__EXERCISE AIM__
Please return the items below unchanged, from the line with "will click(x=1384, y=308)." to the line with "tap(53, 305)", with both of those lines included.

__PROVIDED DATA__
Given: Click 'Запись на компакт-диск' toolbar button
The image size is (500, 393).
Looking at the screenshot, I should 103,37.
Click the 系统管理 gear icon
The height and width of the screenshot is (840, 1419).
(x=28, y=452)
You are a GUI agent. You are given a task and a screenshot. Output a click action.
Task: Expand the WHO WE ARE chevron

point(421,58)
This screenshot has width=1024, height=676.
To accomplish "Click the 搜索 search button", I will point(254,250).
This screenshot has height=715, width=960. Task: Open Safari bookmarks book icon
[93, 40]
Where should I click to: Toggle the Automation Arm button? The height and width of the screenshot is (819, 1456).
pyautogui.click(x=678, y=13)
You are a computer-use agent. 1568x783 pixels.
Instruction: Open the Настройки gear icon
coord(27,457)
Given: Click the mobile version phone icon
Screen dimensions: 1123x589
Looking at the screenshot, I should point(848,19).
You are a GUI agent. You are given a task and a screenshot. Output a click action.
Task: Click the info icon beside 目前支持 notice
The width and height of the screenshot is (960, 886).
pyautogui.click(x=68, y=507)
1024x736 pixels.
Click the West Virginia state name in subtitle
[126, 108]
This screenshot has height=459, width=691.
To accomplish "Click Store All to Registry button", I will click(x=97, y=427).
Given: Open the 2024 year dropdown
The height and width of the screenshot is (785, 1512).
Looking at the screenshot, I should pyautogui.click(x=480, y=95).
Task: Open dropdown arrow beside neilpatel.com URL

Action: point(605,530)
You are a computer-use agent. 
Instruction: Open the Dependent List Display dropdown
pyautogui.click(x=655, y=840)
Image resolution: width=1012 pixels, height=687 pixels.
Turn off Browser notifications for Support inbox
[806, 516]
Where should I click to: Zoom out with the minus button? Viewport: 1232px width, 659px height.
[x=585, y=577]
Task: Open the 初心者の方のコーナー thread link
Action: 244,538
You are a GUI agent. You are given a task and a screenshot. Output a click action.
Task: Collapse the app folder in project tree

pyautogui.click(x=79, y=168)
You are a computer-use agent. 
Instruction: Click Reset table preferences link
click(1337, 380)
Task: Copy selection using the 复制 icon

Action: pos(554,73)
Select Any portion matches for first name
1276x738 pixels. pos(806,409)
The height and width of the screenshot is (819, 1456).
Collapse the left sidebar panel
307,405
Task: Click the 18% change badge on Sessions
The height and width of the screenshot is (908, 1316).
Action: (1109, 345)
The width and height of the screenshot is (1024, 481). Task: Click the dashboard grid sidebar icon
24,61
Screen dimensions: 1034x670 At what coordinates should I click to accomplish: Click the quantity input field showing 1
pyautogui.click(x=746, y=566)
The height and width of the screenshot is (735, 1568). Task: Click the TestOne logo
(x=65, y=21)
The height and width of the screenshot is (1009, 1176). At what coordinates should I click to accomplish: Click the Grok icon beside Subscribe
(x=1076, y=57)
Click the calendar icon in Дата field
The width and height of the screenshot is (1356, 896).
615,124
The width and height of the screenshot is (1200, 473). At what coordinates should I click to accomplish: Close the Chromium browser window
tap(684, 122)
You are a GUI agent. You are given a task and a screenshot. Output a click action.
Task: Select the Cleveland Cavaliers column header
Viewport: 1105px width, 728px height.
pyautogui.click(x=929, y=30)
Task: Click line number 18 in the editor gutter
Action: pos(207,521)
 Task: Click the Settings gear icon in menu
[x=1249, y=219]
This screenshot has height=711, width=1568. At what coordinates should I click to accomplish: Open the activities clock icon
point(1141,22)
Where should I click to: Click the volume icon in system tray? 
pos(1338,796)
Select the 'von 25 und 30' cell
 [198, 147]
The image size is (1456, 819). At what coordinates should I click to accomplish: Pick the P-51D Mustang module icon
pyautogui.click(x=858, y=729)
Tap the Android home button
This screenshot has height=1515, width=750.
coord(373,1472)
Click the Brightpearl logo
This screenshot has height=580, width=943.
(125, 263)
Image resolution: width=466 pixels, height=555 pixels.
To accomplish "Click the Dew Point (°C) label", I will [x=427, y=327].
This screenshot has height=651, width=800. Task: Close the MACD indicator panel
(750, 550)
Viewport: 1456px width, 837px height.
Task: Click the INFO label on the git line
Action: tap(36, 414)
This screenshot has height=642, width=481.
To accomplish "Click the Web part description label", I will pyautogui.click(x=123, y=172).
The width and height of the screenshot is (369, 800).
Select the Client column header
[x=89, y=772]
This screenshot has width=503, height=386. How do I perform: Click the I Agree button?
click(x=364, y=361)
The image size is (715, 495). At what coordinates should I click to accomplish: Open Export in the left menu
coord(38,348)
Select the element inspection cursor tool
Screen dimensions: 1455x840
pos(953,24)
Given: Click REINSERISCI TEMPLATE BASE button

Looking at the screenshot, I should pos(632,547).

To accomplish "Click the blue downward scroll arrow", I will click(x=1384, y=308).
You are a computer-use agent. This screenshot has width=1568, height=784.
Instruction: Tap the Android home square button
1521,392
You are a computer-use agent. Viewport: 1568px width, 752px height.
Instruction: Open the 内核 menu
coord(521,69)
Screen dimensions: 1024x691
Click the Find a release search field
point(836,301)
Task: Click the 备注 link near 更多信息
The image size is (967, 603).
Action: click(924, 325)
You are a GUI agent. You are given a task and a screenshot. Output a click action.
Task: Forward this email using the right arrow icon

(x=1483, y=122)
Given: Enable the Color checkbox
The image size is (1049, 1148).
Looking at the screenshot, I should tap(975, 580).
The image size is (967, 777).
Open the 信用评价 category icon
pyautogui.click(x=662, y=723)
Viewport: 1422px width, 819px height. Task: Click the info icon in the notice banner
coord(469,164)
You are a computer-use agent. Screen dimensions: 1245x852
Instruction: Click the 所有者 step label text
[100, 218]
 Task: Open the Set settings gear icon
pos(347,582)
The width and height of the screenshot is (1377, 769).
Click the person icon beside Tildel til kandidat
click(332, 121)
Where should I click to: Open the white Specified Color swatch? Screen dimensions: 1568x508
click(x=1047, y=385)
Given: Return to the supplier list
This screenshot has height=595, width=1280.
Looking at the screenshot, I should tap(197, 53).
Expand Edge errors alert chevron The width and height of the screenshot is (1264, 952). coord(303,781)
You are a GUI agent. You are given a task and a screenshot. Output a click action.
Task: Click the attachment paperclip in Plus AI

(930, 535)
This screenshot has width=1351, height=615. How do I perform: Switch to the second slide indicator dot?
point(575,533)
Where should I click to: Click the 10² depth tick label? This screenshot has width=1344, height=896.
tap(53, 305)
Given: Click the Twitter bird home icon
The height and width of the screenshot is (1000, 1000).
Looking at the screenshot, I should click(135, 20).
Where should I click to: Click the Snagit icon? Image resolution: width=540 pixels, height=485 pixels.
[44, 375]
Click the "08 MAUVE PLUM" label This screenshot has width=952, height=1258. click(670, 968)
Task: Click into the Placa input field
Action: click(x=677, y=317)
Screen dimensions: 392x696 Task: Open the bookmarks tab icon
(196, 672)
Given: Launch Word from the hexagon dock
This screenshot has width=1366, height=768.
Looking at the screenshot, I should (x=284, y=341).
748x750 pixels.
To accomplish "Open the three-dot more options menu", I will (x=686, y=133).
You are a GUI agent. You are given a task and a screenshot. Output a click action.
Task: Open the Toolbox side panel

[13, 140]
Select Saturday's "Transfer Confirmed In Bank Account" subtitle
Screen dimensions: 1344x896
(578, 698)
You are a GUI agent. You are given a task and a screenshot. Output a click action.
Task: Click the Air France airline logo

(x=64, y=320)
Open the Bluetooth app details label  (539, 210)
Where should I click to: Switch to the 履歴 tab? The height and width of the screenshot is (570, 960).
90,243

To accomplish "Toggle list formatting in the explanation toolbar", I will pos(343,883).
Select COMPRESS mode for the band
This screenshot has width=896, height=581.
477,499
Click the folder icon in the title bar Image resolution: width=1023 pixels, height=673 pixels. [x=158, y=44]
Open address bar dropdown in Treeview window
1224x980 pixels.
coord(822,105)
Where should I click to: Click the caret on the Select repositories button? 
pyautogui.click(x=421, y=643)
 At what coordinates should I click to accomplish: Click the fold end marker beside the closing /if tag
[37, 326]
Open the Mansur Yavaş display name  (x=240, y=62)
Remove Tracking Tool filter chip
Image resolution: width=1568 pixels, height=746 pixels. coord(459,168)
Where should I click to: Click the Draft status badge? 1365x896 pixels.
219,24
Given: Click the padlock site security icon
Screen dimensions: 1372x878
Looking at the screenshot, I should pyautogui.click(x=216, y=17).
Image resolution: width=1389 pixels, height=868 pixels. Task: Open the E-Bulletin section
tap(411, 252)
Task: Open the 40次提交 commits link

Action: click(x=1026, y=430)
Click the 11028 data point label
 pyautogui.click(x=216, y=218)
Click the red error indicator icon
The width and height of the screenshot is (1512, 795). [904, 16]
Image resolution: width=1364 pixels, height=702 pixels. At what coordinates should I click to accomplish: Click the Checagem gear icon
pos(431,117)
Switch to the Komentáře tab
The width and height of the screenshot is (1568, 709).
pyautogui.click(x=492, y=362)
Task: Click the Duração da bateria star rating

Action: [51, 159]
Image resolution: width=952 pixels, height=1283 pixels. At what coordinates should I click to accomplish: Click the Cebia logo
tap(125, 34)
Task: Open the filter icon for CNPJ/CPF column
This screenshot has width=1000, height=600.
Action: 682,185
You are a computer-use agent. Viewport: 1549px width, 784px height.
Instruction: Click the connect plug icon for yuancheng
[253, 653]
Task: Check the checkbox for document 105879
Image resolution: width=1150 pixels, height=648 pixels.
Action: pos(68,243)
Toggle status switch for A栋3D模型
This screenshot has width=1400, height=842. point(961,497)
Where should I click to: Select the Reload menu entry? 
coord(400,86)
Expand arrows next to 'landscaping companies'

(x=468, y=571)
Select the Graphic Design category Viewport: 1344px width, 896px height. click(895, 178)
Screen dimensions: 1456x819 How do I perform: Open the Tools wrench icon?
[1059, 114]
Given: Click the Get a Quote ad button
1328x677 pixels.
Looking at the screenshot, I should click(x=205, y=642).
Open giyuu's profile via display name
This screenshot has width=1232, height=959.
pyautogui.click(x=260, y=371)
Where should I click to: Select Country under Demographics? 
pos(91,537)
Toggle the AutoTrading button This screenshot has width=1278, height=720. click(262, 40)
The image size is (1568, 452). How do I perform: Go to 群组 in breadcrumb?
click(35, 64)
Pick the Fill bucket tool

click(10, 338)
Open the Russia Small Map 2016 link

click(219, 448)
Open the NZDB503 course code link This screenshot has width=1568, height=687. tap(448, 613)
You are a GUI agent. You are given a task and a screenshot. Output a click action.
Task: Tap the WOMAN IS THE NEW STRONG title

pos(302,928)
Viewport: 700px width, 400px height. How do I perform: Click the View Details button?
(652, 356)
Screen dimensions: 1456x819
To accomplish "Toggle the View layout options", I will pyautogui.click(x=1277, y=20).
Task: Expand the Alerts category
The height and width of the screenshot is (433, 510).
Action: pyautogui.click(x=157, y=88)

__FINISHED TASK__
To accomplish "Click the blue downward scroll arrow", I will click(x=1384, y=308).
You are a computer-use agent. This screenshot has width=1568, height=784.
Instruction: Tap the Android home square button
1521,392
You are a computer-use agent. Viewport: 1568px width, 752px height.
Instruction: Open the 内核 menu
coord(521,69)
Screen dimensions: 1024x691
Click the Find a release search field
point(836,301)
Task: Click the 备注 link near 更多信息
The image size is (967, 603).
Action: click(924, 325)
You are a GUI agent. You are given a task and a screenshot. Output a click action.
Task: Forward this email using the right arrow icon

(x=1483, y=122)
Given: Enable the Color checkbox
The image size is (1049, 1148).
Looking at the screenshot, I should tap(975, 580).
The image size is (967, 777).
Open the 信用评价 category icon
pyautogui.click(x=662, y=723)
Viewport: 1422px width, 819px height. Task: Click the info icon in the notice banner
coord(469,164)
You are a computer-use agent. Screen dimensions: 1245x852
Instruction: Click the 所有者 step label text
[100, 218]
 Task: Open the Set settings gear icon
pos(347,582)
The width and height of the screenshot is (1377, 769).
Click the person icon beside Tildel til kandidat
click(332, 121)
Where should I click to: Open the white Specified Color swatch? Screen dimensions: 1568x508
click(x=1047, y=385)
Given: Return to the supplier list
This screenshot has height=595, width=1280.
Looking at the screenshot, I should tap(197, 53).
Expand Edge errors alert chevron The width and height of the screenshot is (1264, 952). coord(303,781)
You are a GUI agent. You are given a task and a screenshot. Output a click action.
Task: Click the attachment paperclip in Plus AI

(930, 535)
This screenshot has width=1351, height=615. How do I perform: Switch to the second slide indicator dot?
point(575,533)
Where should I click to: Click the 10² depth tick label? This screenshot has width=1344, height=896.
tap(53, 305)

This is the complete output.